** begin Selected extract **
Netgate Discussion Forum
    • Categories
    • Recent
    • Tags
    • Popular
    • Users
    • Search
    • Register
    • Login

    Dual WAN Fail-over Issue - Tier 1 WAN frequently failing upon activation of the second Tier 2 WAN

    Scheduled Pinned Locked Moved Routing and Multi WAN
    87 Posts 5 Posters 7.7k Views
    Loading More Posts
    • Oldest to Newest
    • Newest to Oldest
    • Most Votes
    Reply
    • Reply as topic
    Log in to reply
    This topic has been deleted. Only users with topic management privileges can see it.
    • J
      jimeez @preston
      last edited by jimeez

      @preston

      One more item to add to the list of discoveries, I tried making CentruyLink the primary interface this morning with StarLink the backup fail-over. No issues. The connection remained solid for several hours with both interfaces active. As soon as I switched it back to StarLink as primary and CenturyLink as fail-over the drop s started all over again. Every 15 minutes on the exact 15 minute mark.

      I don't know how this is NOT a StarLink issue.

      P 1 Reply Last reply Reply Quote 1
      • P
        preston @jimeez
        last edited by preston

        @jimeez

        I can confirm the same on my end. When CL is primary, it stays up.

        Question about your setup: What are you using for DNS servers? Are you using something like 1.1.1.1 or 8.8.8.8? I've tried different combinations and nothing seems to matter.

        J 1 Reply Last reply Reply Quote 0
        • J
          jimeez @preston
          last edited by

          @preston said in Dual WAN Fail-over Issue - Tier 1 WAN frequently failing upon activation of the second Tier 2 WAN:

          @jimeez

          Question about your setup: What are you using for DNS servers? Are you using something like 1.1.1.1 or 8.8.8.8? I've tried different combinations and nothing seems to matter.
** end Selected extract **
** begin Available data **
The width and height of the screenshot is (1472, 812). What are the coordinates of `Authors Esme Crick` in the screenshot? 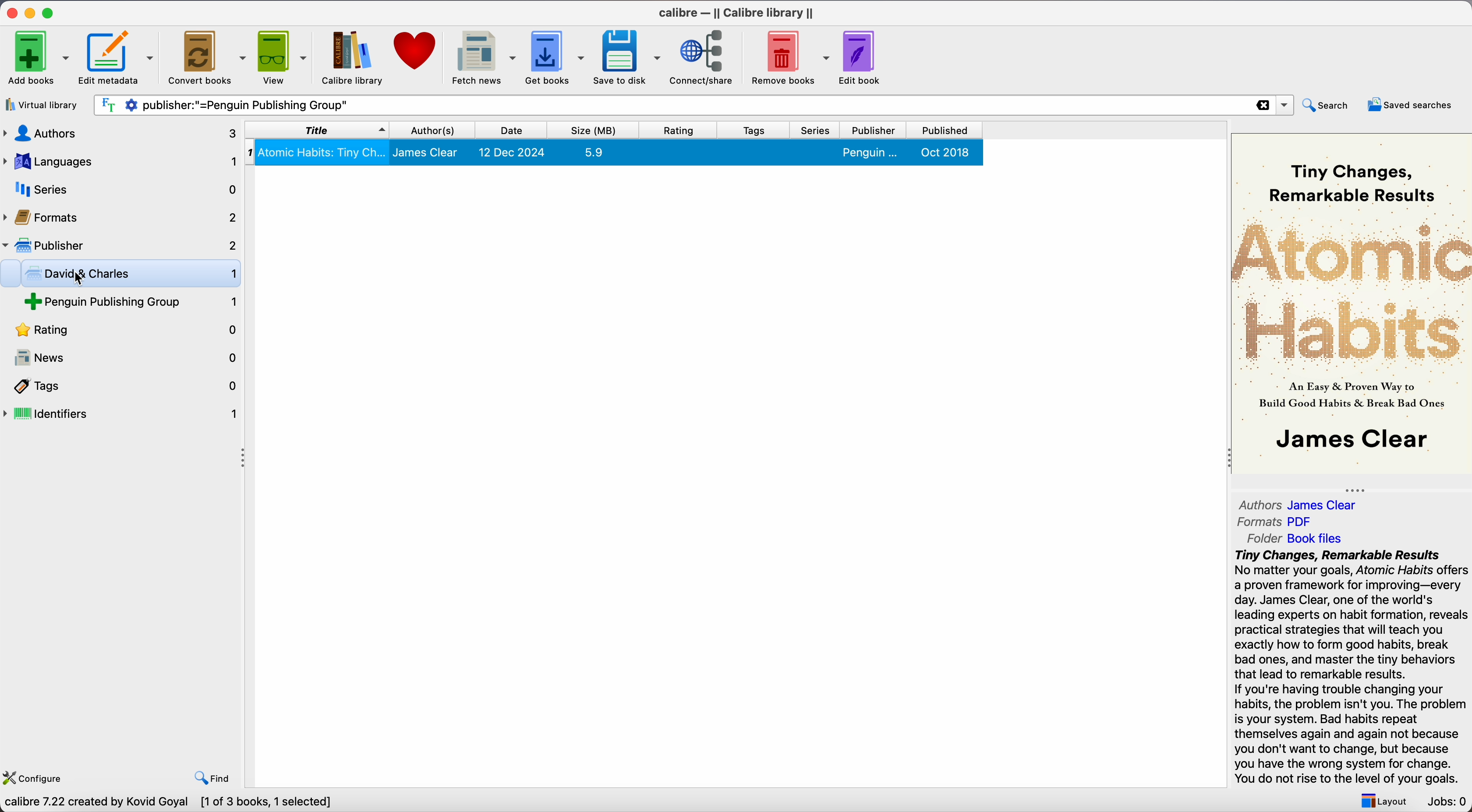 It's located at (1301, 503).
** end Available data **
Tasks for this exercise »
1. In the dual WAN failover thread, how often did the drops occur once StarLink was set back as the primary interface?
2. Continue the dual WAN failover thread from the point where it stops.

Results by task »
1. Every 15 minutes, on the exact 15-minute mark.

2.
          Yeah, I use four DNS servers. In this order

          8.8.8.8
          8.8.4.4
          (and then two other DNS servers from a geographically local ISP)
          
          1 Reply Last reply Reply Quote 0
          • P
            preston
            last edited by preston

            I still haven't found a solution...

            • Starlink pushed an update yesterday. I applied it, no change.

            • I finally fiddled with the Advanced DHCP configuration, no change.

            • I switched back to ISC DHCP again (the Kea service keeps crashing/stopping when adding Centurylink), no change.

            J 1 Reply Last reply Reply Quote 0
            • J
              jimeez @preston
              last edited by jimeez

              @preston

              Same here. I have spread this information to several folks that are much more knowledgeable than I am and have not figured out a solution.

              One of these people suggested using tcdump to capture activity on both the LAN and WAN side when the drop occurs on the 15 minute mark. I haven't done that yet. Might mess around with it today.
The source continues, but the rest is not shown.